**Activity:** In the listing below, the answer starts at the line that has "The image size is (1061, 597)." and stops after the line that has "You are a computer-use agent. The"; please repeat that part exactly and nothing more.
····················
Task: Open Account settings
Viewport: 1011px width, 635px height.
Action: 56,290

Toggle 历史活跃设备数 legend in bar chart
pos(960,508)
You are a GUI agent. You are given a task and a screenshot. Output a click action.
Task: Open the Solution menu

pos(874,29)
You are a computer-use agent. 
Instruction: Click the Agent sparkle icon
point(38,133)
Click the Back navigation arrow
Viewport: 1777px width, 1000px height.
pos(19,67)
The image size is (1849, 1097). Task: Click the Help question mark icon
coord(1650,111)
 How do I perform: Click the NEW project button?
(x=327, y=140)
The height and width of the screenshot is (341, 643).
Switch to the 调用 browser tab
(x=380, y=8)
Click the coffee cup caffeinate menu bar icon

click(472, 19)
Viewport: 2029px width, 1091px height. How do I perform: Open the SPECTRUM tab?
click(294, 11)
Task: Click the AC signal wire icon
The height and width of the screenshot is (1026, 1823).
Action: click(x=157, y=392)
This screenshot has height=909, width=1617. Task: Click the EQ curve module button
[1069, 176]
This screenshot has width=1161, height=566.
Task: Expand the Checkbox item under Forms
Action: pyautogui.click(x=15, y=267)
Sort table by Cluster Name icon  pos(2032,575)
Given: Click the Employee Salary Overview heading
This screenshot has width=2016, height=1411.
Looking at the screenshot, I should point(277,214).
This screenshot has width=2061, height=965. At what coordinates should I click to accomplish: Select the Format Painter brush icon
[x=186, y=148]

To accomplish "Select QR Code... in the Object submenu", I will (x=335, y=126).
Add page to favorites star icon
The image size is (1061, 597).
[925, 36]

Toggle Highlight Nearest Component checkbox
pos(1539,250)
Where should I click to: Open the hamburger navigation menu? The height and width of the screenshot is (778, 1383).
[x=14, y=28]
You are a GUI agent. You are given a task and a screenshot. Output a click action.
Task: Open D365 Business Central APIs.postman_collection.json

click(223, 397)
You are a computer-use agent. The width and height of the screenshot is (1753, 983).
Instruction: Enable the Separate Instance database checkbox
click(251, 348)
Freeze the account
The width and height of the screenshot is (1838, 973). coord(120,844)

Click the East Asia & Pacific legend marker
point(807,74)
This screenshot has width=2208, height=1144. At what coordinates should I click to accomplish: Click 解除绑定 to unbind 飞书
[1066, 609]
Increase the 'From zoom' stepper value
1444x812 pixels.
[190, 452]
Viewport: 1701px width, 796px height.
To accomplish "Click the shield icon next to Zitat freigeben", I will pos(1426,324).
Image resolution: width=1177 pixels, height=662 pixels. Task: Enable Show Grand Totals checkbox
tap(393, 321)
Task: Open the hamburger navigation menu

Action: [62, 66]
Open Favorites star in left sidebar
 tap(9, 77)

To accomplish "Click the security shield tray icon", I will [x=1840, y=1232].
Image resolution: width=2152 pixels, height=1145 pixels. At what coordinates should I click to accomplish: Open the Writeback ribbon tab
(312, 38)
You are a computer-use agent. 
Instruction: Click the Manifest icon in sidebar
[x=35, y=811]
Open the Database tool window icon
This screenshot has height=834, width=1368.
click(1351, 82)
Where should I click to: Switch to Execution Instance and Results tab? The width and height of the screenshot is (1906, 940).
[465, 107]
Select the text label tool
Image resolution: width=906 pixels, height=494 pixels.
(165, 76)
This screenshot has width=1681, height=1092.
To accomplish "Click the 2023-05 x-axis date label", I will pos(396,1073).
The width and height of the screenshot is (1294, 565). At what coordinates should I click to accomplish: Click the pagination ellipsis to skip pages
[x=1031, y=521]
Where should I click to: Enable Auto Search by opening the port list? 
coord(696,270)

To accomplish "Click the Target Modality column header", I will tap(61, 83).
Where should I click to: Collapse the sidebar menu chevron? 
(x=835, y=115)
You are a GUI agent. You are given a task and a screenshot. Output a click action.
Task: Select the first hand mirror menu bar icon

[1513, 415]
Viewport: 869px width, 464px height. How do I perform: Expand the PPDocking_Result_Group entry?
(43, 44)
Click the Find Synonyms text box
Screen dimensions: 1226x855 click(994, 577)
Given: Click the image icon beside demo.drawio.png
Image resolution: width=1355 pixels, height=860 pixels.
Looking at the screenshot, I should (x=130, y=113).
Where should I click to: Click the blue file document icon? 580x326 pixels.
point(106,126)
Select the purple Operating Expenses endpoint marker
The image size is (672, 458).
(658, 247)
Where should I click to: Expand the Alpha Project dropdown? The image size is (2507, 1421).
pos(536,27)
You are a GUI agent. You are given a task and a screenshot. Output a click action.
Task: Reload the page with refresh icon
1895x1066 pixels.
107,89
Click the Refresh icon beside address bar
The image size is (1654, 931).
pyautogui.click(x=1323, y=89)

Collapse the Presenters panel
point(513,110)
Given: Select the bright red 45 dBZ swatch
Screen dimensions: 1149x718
····················
**Exercise answer:**
The image size is (1061, 597).
[925, 36]

Toggle Highlight Nearest Component checkbox
pos(1539,250)
Where should I click to: Open the hamburger navigation menu? The height and width of the screenshot is (778, 1383).
[x=14, y=28]
You are a GUI agent. You are given a task and a screenshot. Output a click action.
Task: Open D365 Business Central APIs.postman_collection.json

click(223, 397)
You are a computer-use agent. The width and height of the screenshot is (1753, 983).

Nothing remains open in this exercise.